EXERCISE DETAILS: Each record is to be given again precisely as written.

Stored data
========================

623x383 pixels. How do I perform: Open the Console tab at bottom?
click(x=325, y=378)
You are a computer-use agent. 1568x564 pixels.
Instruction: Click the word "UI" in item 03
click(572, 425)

========================

TASK ANSWER:
623x383 pixels. How do I perform: Open the Console tab at bottom?
click(x=325, y=378)
You are a computer-use agent. 1568x564 pixels.
Instruction: Click the word "UI" in item 03
click(572, 425)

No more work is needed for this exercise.